→ **DIRECTIONS FOR THIS TASK**: Type out all the records again exactly.

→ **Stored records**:
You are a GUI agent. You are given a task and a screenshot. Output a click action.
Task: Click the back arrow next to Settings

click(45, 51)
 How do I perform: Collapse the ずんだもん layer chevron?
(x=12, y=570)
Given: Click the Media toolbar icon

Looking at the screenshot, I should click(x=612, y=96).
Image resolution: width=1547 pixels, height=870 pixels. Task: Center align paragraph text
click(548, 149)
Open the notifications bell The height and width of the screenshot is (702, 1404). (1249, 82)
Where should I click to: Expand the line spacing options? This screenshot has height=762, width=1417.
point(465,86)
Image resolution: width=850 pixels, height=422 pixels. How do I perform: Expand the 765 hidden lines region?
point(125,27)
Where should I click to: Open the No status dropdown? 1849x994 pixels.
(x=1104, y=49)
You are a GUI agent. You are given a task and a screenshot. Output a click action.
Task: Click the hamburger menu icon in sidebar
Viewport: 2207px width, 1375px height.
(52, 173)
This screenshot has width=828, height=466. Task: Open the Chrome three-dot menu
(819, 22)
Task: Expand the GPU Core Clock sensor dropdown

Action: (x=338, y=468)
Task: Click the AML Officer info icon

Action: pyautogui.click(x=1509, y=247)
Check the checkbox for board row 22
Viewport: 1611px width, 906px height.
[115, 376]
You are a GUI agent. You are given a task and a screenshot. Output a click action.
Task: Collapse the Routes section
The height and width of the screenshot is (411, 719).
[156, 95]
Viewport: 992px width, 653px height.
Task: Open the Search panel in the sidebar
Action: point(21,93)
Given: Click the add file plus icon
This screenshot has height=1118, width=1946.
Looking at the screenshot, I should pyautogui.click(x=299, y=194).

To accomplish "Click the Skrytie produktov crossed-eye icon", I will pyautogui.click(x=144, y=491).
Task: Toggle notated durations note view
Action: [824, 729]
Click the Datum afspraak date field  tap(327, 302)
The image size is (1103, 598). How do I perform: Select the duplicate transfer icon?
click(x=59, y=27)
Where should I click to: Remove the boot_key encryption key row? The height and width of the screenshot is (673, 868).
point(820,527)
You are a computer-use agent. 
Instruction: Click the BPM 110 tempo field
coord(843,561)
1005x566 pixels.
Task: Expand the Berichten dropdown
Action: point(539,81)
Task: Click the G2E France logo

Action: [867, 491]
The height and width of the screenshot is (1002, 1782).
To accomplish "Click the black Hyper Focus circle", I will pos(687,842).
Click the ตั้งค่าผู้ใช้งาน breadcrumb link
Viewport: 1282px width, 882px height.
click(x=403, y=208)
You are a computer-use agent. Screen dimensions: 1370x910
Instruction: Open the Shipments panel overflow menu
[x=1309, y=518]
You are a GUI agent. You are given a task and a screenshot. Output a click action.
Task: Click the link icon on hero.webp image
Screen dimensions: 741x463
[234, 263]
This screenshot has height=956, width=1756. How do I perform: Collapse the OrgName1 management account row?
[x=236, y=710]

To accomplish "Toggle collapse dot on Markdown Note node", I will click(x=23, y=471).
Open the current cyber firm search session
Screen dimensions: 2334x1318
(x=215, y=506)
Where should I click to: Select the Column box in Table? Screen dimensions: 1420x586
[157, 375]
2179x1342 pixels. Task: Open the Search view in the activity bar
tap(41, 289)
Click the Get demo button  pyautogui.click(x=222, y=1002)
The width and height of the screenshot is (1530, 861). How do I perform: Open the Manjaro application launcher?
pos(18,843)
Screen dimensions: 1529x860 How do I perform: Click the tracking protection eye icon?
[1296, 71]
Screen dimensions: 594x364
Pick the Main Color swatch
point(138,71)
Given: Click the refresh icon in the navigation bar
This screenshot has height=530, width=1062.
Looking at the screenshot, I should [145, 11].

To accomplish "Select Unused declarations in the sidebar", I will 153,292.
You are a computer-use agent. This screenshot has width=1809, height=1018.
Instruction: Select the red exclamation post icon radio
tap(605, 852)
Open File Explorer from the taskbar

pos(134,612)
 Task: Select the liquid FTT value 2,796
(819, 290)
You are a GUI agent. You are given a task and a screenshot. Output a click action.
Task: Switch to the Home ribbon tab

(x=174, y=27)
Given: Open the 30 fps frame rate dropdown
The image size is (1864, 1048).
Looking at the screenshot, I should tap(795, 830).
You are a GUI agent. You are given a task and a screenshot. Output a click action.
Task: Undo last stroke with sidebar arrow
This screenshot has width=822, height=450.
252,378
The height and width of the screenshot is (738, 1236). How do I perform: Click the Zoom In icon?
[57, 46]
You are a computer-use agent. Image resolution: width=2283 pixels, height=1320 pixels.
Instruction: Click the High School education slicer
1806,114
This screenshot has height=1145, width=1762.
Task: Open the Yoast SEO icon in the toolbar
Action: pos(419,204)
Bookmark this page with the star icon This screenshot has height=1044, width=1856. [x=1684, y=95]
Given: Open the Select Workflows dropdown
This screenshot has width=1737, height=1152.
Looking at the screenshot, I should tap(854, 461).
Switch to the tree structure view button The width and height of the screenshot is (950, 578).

→ **SOLUTION FOR THIS PROBLEM**:
You are a GUI agent. You are given a task and a screenshot. Output a click action.
Task: Click the back arrow next to Settings

click(45, 51)
 How do I perform: Collapse the ずんだもん layer chevron?
(x=12, y=570)
Given: Click the Media toolbar icon

Looking at the screenshot, I should click(x=612, y=96).
Image resolution: width=1547 pixels, height=870 pixels. Task: Center align paragraph text
click(548, 149)
Open the notifications bell The height and width of the screenshot is (702, 1404). (1249, 82)
Where should I click to: Expand the line spacing options? This screenshot has height=762, width=1417.
point(465,86)
Image resolution: width=850 pixels, height=422 pixels. How do I perform: Expand the 765 hidden lines region?
point(125,27)
Where should I click to: Open the No status dropdown? 1849x994 pixels.
(x=1104, y=49)
You are a GUI agent. You are given a task and a screenshot. Output a click action.
Task: Click the hamburger menu icon in sidebar
Viewport: 2207px width, 1375px height.
(52, 173)
This screenshot has width=828, height=466. Task: Open the Chrome three-dot menu
(819, 22)
Task: Expand the GPU Core Clock sensor dropdown

Action: (x=338, y=468)
Task: Click the AML Officer info icon

Action: pyautogui.click(x=1509, y=247)
Check the checkbox for board row 22
Viewport: 1611px width, 906px height.
[115, 376]
You are a GUI agent. You are given a task and a screenshot. Output a click action.
Task: Collapse the Routes section
The height and width of the screenshot is (411, 719).
[156, 95]
Viewport: 992px width, 653px height.
Task: Open the Search panel in the sidebar
Action: point(21,93)
Given: Click the add file plus icon
This screenshot has height=1118, width=1946.
Looking at the screenshot, I should pyautogui.click(x=299, y=194).

To accomplish "Click the Skrytie produktov crossed-eye icon", I will pyautogui.click(x=144, y=491).
Task: Toggle notated durations note view
Action: [824, 729]
Click the Datum afspraak date field  tap(327, 302)
The image size is (1103, 598). How do I perform: Select the duplicate transfer icon?
click(x=59, y=27)
Where should I click to: Remove the boot_key encryption key row? The height and width of the screenshot is (673, 868).
point(820,527)
You are a computer-use agent. 
Instruction: Click the BPM 110 tempo field
coord(843,561)
1005x566 pixels.
Task: Expand the Berichten dropdown
Action: point(539,81)
Task: Click the G2E France logo

Action: [867, 491]
The height and width of the screenshot is (1002, 1782).
To accomplish "Click the black Hyper Focus circle", I will pos(687,842).
Click the ตั้งค่าผู้ใช้งาน breadcrumb link
Viewport: 1282px width, 882px height.
click(x=403, y=208)
You are a computer-use agent. Screen dimensions: 1370x910
Instruction: Open the Shipments panel overflow menu
[x=1309, y=518]
You are a GUI agent. You are given a task and a screenshot. Output a click action.
Task: Click the link icon on hero.webp image
Screen dimensions: 741x463
[234, 263]
This screenshot has height=956, width=1756. How do I perform: Collapse the OrgName1 management account row?
[x=236, y=710]

To accomplish "Toggle collapse dot on Markdown Note node", I will click(x=23, y=471).
Open the current cyber firm search session
Screen dimensions: 2334x1318
(x=215, y=506)
Where should I click to: Select the Column box in Table? Screen dimensions: 1420x586
[157, 375]
2179x1342 pixels. Task: Open the Search view in the activity bar
tap(41, 289)
Click the Get demo button  pyautogui.click(x=222, y=1002)
The width and height of the screenshot is (1530, 861). How do I perform: Open the Manjaro application launcher?
pos(18,843)
Screen dimensions: 1529x860 How do I perform: Click the tracking protection eye icon?
[1296, 71]
Screen dimensions: 594x364
Pick the Main Color swatch
point(138,71)
Given: Click the refresh icon in the navigation bar
This screenshot has height=530, width=1062.
Looking at the screenshot, I should [145, 11].

To accomplish "Select Unused declarations in the sidebar", I will 153,292.
You are a computer-use agent. This screenshot has width=1809, height=1018.
Instruction: Select the red exclamation post icon radio
tap(605, 852)
Open File Explorer from the taskbar

pos(134,612)
 Task: Select the liquid FTT value 2,796
(819, 290)
You are a GUI agent. You are given a task and a screenshot. Output a click action.
Task: Switch to the Home ribbon tab

(x=174, y=27)
Given: Open the 30 fps frame rate dropdown
The image size is (1864, 1048).
Looking at the screenshot, I should tap(795, 830).
You are a GUI agent. You are given a task and a screenshot. Output a click action.
Task: Undo last stroke with sidebar arrow
This screenshot has width=822, height=450.
252,378
The height and width of the screenshot is (738, 1236). How do I perform: Click the Zoom In icon?
[57, 46]
You are a computer-use agent. Image resolution: width=2283 pixels, height=1320 pixels.
Instruction: Click the High School education slicer
1806,114
This screenshot has height=1145, width=1762.
Task: Open the Yoast SEO icon in the toolbar
Action: pos(419,204)
Bookmark this page with the star icon This screenshot has height=1044, width=1856. [x=1684, y=95]
Given: Open the Select Workflows dropdown
This screenshot has width=1737, height=1152.
Looking at the screenshot, I should tap(854, 461).
Switch to the tree structure view button The width and height of the screenshot is (950, 578).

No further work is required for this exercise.